=== Records to use ===

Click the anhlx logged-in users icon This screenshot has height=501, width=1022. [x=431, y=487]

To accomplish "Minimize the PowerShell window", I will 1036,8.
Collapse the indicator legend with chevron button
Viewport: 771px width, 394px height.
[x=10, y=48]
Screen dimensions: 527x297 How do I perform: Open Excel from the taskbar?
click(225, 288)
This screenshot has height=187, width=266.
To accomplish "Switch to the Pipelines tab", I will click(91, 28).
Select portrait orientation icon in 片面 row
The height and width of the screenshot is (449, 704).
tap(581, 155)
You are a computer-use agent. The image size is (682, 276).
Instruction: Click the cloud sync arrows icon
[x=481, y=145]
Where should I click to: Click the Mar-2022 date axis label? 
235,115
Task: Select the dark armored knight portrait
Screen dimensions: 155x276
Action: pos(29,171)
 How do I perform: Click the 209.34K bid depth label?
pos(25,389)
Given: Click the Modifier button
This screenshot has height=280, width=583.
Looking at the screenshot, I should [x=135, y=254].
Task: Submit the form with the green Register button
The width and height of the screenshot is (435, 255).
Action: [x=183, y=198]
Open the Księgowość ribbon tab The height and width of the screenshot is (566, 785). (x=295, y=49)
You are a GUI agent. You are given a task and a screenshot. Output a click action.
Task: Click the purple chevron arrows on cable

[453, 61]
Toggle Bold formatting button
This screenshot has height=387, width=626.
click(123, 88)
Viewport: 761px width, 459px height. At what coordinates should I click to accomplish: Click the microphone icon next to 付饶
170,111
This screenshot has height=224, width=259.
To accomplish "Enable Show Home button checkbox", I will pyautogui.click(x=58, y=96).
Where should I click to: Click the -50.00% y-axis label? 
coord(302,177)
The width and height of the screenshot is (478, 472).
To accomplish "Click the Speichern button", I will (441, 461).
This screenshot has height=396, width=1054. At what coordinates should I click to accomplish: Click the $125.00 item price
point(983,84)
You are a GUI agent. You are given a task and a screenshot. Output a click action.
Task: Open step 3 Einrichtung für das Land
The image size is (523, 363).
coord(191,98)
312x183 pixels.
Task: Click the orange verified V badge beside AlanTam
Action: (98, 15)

===

Work order » Begin at the line containing "This screenshot has height=280, width=583." and reproduce every line through the last one in the records above, exactly.

Written reply »
This screenshot has height=280, width=583.
Looking at the screenshot, I should [x=135, y=254].
Task: Submit the form with the green Register button
The width and height of the screenshot is (435, 255).
Action: [x=183, y=198]
Open the Księgowość ribbon tab The height and width of the screenshot is (566, 785). (x=295, y=49)
You are a GUI agent. You are given a task and a screenshot. Output a click action.
Task: Click the purple chevron arrows on cable

[453, 61]
Toggle Bold formatting button
This screenshot has height=387, width=626.
click(123, 88)
Viewport: 761px width, 459px height. At what coordinates should I click to accomplish: Click the microphone icon next to 付饶
170,111
This screenshot has height=224, width=259.
To accomplish "Enable Show Home button checkbox", I will pyautogui.click(x=58, y=96).
Where should I click to: Click the -50.00% y-axis label? 
coord(302,177)
The width and height of the screenshot is (478, 472).
To accomplish "Click the Speichern button", I will (441, 461).
This screenshot has height=396, width=1054. At what coordinates should I click to accomplish: Click the $125.00 item price
point(983,84)
You are a GUI agent. You are given a task and a screenshot. Output a click action.
Task: Open step 3 Einrichtung für das Land
The image size is (523, 363).
coord(191,98)
312x183 pixels.
Task: Click the orange verified V badge beside AlanTam
Action: (98, 15)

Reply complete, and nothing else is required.